A senior Turkish official said the three bombers were from Russia, Uzbekistan and Kyrgyzstan. The official gave no further details. Forensics teams had earlier struggled to identify the bombers from their limited remains.

The pro-government Yeni Safak newspaper said the Russian bomber was from Dagestan, which borders Chechnya, where Moscow has led two wars against separatists and religious militants. The Hurriyet newspaper named him as Osman Vadinov and said he had come from Raqqa, the heart of Islamic State-controlled territory in Syria.

The Russian interior ministry said it was checking information about Vadinov. A spokesman for Kyrgyzstan’s state security service said it was investigating, while the Uzbek security service had no immediate comment.

Thousands of foreign fighters have crossed Turkey to join IS in Syria and Iraq. Turkey tightened security on the border but has argued it needs more information from foreign intelligence agencies to intercept the fighters.

Yeni Safak said the organiser of the attack was suspected to be a man called Akhmed Chatayev, of Chechen origin. Chatayev is identified on a UN sanctions list as a leader in Islamic State responsible for training Russian-speaking militants.

Turkey has suffered a string of deadly attacks in the past year blamed on either IS or Kurdish rebels, and the airport attack comes just at the start of the crucial summer tourist season.

‘Rifles in suitcases’

Details emerged of how the attackers arrived at Turkey’s busiest airport by taxi before indiscriminately firing at passengers with automatic rifles and detonating suicide bombs.

“The terrorists failed to pass through the regular security system, scanners and police control,” Prime Minister Binali Yildirim told reporters late on Wednesday. “They returned and came back with long-range rifles they took out from their suitcases, and passed the security control by opening fire randomly at people,” he said.

“One of them blew himself up outside and the other two took advantage of the panic during the opening of the fire, entered inside and blew themselves up.”

A senior source close to the presidency gave a slightly different version of events, saying two attackers blew themselves up on separate floors of the airport before the third followed suit outside.

CCTV footage widely circulated on social media showed a huge ball of flame erupting at the entrance, scattering terrified passengers. Another video showed a black-clad attacker running inside the building before collapsing to the ground – apparently felled by a police bullet – and blowing himself up.

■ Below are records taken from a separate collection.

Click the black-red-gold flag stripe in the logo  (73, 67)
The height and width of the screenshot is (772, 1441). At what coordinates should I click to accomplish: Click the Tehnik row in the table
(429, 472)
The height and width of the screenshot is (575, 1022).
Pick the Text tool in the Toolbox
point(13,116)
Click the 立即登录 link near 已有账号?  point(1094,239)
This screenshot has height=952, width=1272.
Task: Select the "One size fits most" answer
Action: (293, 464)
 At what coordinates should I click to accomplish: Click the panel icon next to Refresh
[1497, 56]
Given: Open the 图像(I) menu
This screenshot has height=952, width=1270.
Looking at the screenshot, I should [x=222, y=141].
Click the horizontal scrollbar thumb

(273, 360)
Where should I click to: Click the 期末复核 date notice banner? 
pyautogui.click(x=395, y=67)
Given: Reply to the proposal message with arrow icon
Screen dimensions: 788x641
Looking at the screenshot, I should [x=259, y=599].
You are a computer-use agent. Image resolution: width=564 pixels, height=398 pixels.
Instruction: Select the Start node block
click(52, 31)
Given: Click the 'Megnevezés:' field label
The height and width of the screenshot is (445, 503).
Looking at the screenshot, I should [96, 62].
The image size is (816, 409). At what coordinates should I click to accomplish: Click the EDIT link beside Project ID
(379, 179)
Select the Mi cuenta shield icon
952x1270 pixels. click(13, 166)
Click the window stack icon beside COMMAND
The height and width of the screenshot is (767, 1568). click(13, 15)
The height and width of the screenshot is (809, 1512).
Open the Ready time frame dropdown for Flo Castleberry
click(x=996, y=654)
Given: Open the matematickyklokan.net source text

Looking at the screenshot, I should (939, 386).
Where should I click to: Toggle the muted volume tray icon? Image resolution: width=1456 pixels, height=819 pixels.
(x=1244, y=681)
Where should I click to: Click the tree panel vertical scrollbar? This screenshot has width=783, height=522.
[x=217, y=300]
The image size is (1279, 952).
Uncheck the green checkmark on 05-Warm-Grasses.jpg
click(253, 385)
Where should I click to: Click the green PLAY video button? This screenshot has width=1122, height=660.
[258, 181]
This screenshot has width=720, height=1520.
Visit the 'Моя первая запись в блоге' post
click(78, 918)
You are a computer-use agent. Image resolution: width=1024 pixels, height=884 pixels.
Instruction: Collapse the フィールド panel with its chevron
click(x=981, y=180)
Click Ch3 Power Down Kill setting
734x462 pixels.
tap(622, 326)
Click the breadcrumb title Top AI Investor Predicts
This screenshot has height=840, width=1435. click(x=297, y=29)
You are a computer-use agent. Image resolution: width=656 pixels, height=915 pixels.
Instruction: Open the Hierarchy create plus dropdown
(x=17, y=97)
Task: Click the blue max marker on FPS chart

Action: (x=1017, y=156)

The victims include several Saudis, a Chinese national, a Tunisian and a Ukrainian.

Security lapse?

Authorities are under pressure to convince visitors that Turkey is still safe, as the vital tourism industry has taken a heavy hit from a string of deadly attacks in the past year.

Ege Seckin, an analyst at IHS Country risk, said the attack was “most likely conducted by the Islamic State to undermine the Turkish economy by attacking the airport ahead of the summer months, when tourism peaks”.

Yildirim said Turkey would “increase the presence of specially-trained staff” at the nation’s airports.

He moved swiftly after the bombings to deny there had been any lapse in security, but many Turks have been angered by the perceived failure to stop the bombings.

“It was an airport,” one man could be heard shouting outside an Istanbul morgue on Wednesday, as devastated families went to collect the bodies of loved ones.

“It’s not like this happened in the street.”

The opposition Cumhuriyet newspaper expressed anger at what it said was a failure by the nation’s leaders to take political responsibility for the attack. “Is there anyone to resign?” it asked, pointing out that after the IS bombings at Brussels airport and a metro station in March, three Belgian ministers offered their resignation.

Turkey has suffered at least five attacks blamed on IS jihadists, including a blast in Ankara in October that left over 100 dead, the worst in the country’s modern history.

In January, a bombing in the heart of Istanbul’s tourist district, also blamed on IS, killed a dozen German visitors.

Two months later, three Israelis and an Iranian were killed in another attack attributed to the jihadists on the city’s main Istiklal shopping street.